Re: Scope of windows?

Kenneth Knowles Tue, 30 Apr 2019 21:14:34 -0700

-user@ since this is pretty far afield

On Tue, Apr 30, 2019 at 4:22 PM Robert Bradshaw <[email protected]> wrote:


> In the original version of the dataflow model, windowing was not
> annotated on each PCollection, rather it was inferred based on tracing
> up the graph to the latest WindowInto operation. This tracing logic
> was put in the SDK for simplicity.
>

Had a discussion today where I explained that "the model" in the absence of
the protobufs and formal protocols was an informal agreement about what
programming should more or less feel like. It is still relevant, for sure.
At the level of protobuf, I think we've made some good decisions, though.

 I agree that there is room for a variety of SDK/DSL choices, but would
> strongly argue that for SDKs that implicitly specify triggering, the
> rules should be consistent and defined by the model.
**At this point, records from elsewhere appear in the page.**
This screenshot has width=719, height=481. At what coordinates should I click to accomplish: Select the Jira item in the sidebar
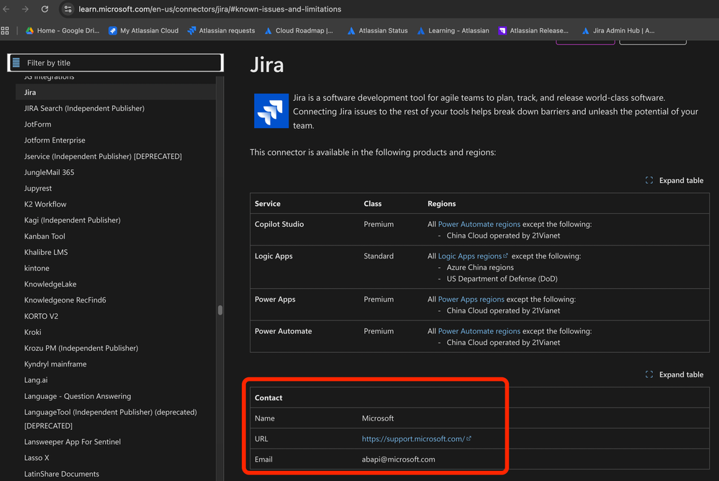tap(30, 92)
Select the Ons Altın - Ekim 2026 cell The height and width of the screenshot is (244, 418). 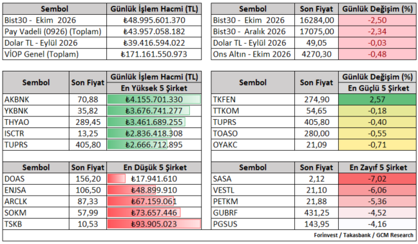click(253, 54)
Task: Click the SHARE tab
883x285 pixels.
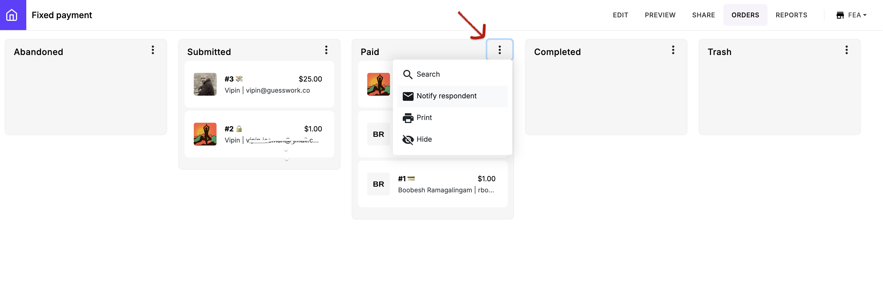Action: 703,15
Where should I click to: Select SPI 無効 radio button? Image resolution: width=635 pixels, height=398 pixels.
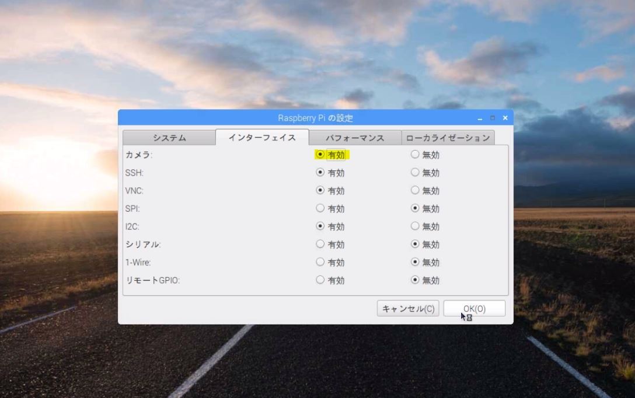point(415,208)
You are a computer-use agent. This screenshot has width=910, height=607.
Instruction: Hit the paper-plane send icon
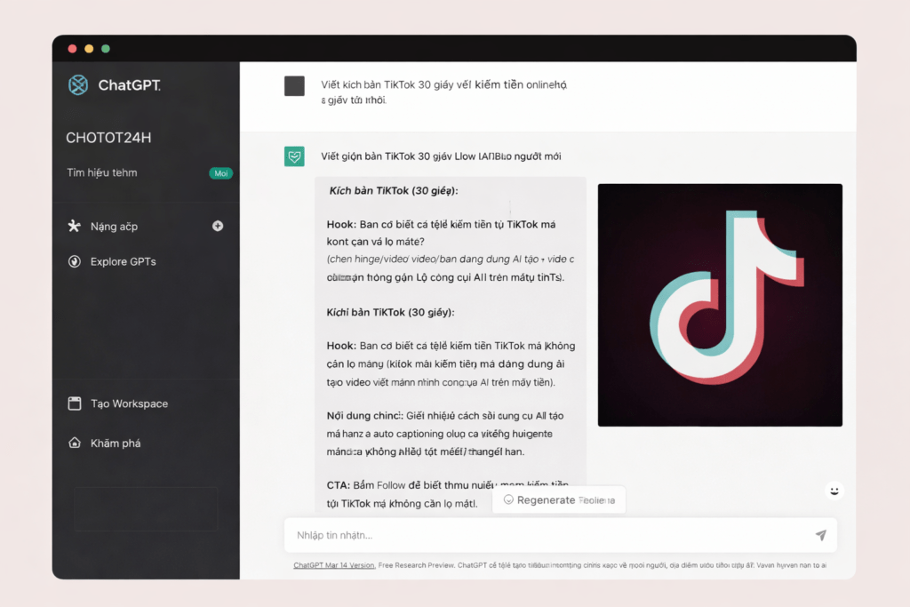820,535
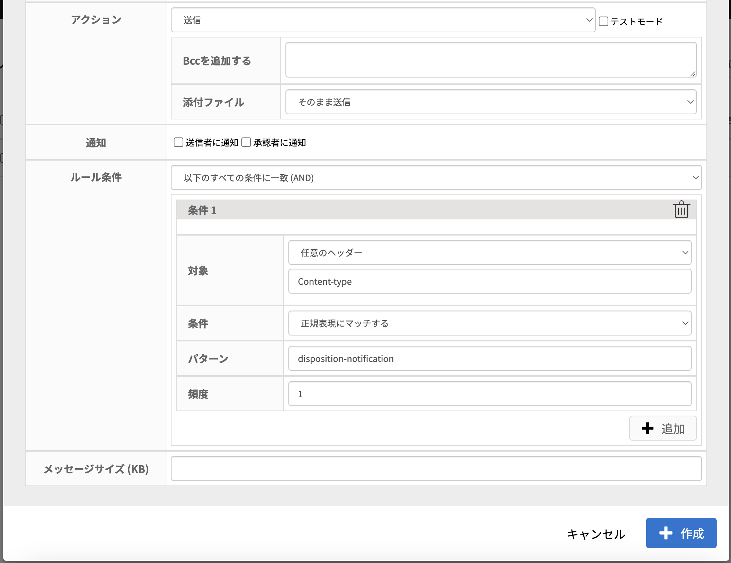The image size is (731, 563).
Task: Click the Bccを追加する text area
Action: pos(490,60)
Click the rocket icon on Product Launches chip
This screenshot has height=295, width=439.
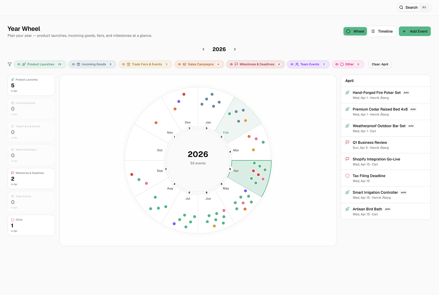pos(24,64)
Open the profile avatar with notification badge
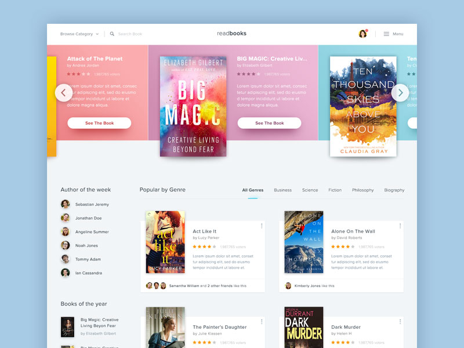This screenshot has width=464, height=348. click(363, 34)
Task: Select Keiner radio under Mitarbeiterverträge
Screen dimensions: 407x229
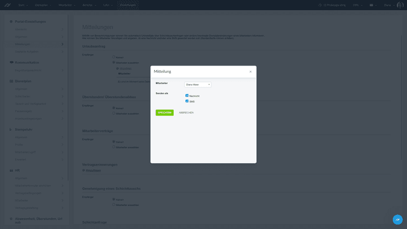Action: (x=114, y=141)
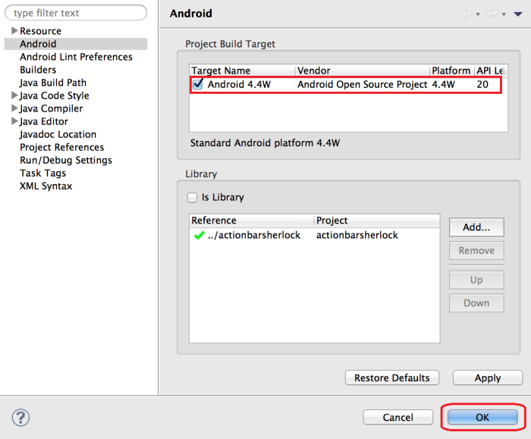531x439 pixels.
Task: Confirm with the OK button
Action: (482, 417)
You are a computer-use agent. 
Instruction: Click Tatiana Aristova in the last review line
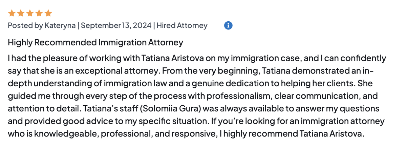click(332, 133)
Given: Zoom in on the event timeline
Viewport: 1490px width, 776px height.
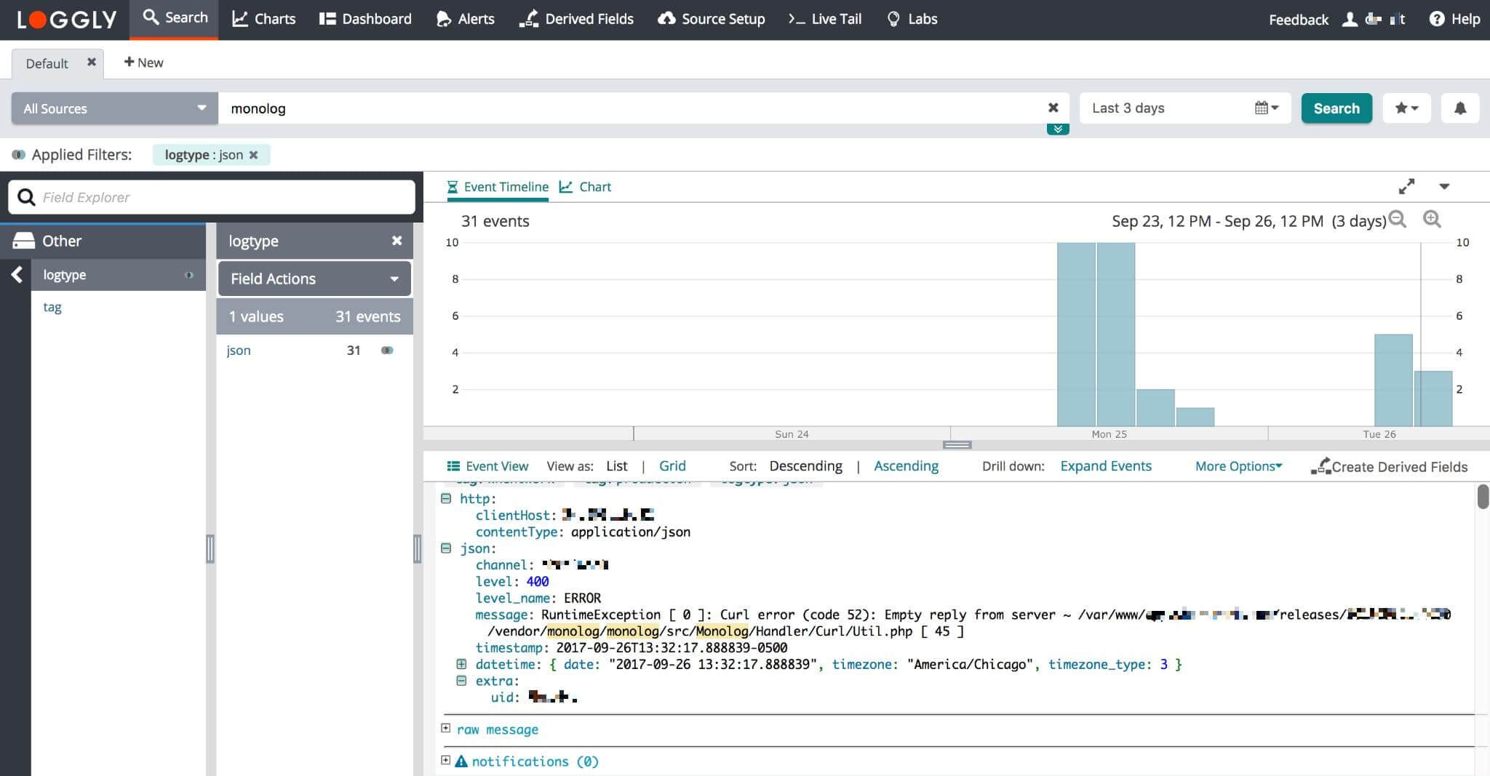Looking at the screenshot, I should point(1433,220).
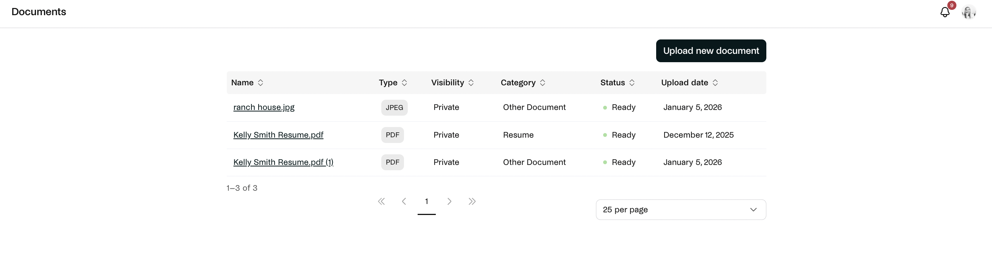Open Kelly Smith Resume.pdf link
Image resolution: width=992 pixels, height=273 pixels.
[278, 135]
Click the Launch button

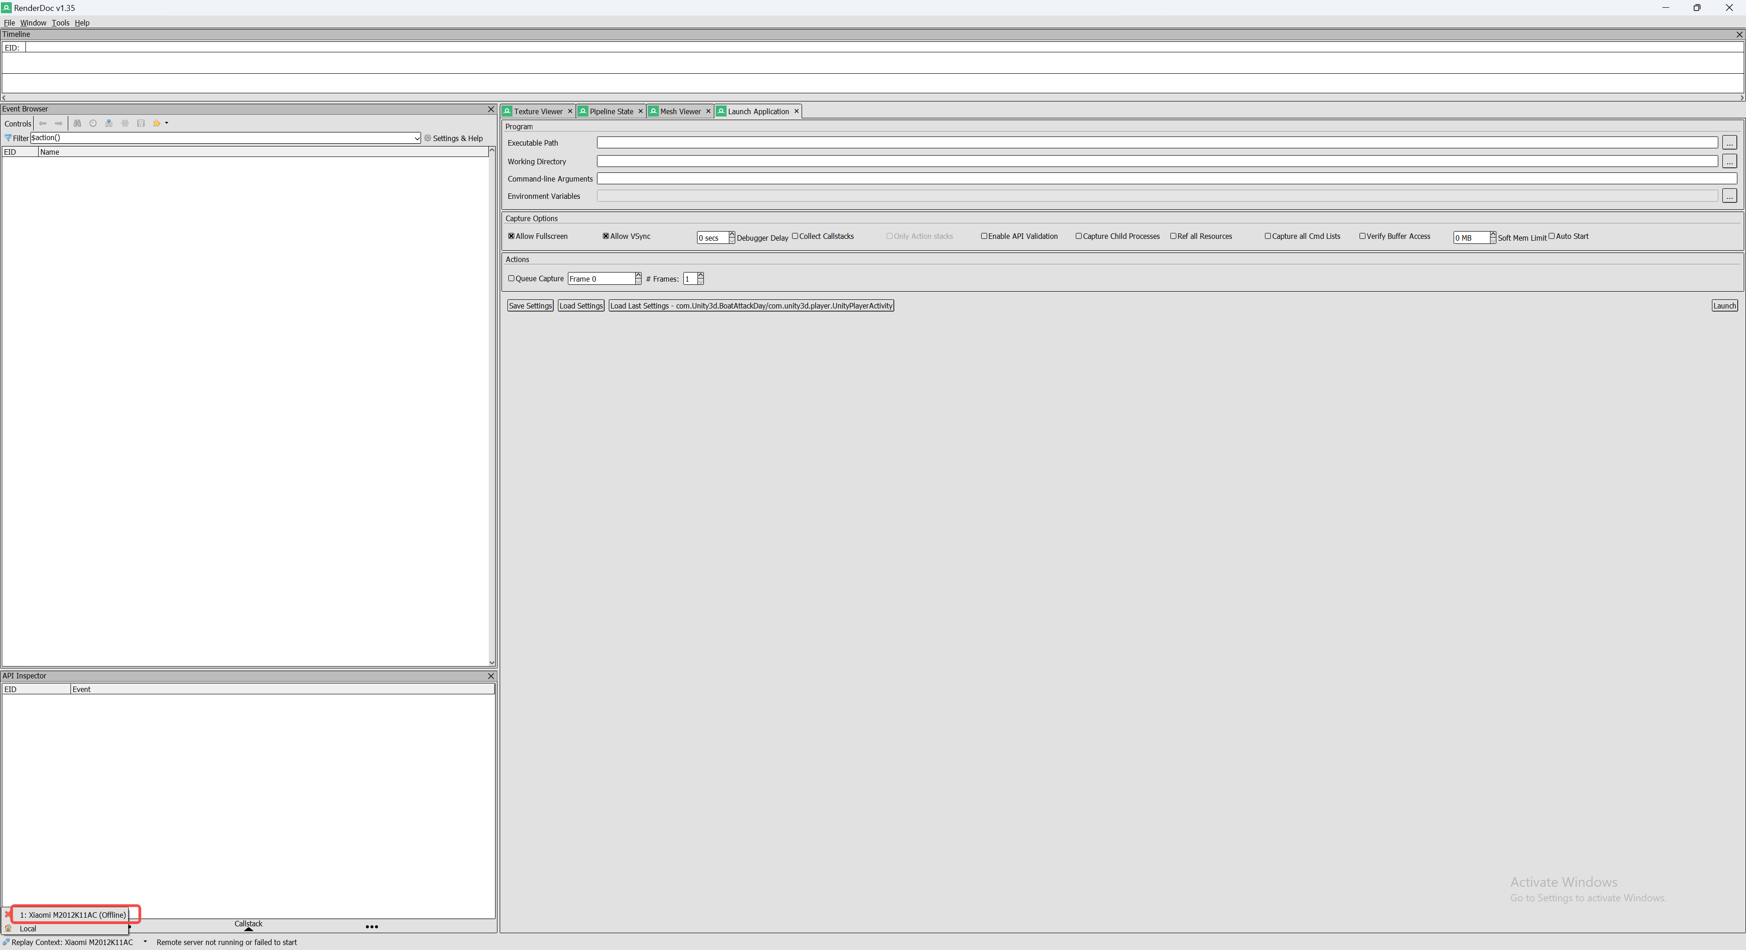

Agree, to the extent that some core SDKs are presented as analogous to each
other. So I have now lost track of what is the exact mismatch between
Python and Java. Apologies for leading us down this track when the real
issue is that a user cannot find resources to understand downstream
continuation triggers (in any language, really). It would be good to
clearly document the status quo. This would be an opportunity to make
explicit the reasoning behind the particular choices, namely that a
completeness-based trigger aims to have a similar level of completeness in
the continuation trigger, while a completeness-unaware trigger tends to
default to "always" downstream.

*For other DSLs/SDKs a major reason to *not* define them implicitly in the
(protocol level) model is that they aren't that well figured out and we
want new abstractions layers to have an easy time explicitly controlling
them.

Likewise, I see sink triggers, once we figure them out, as semantic
> definitions belonging to the model (with likely some flexibility in
> implementation), not a choice each SDK should make on its own (though
> some may be able to declare/support them sooner than others).
>

Agree. Sink triggers are, by definition, not possible to specify elsewhere
than sinks. OTOH today's triggers fundamentally belong to aggregation steps.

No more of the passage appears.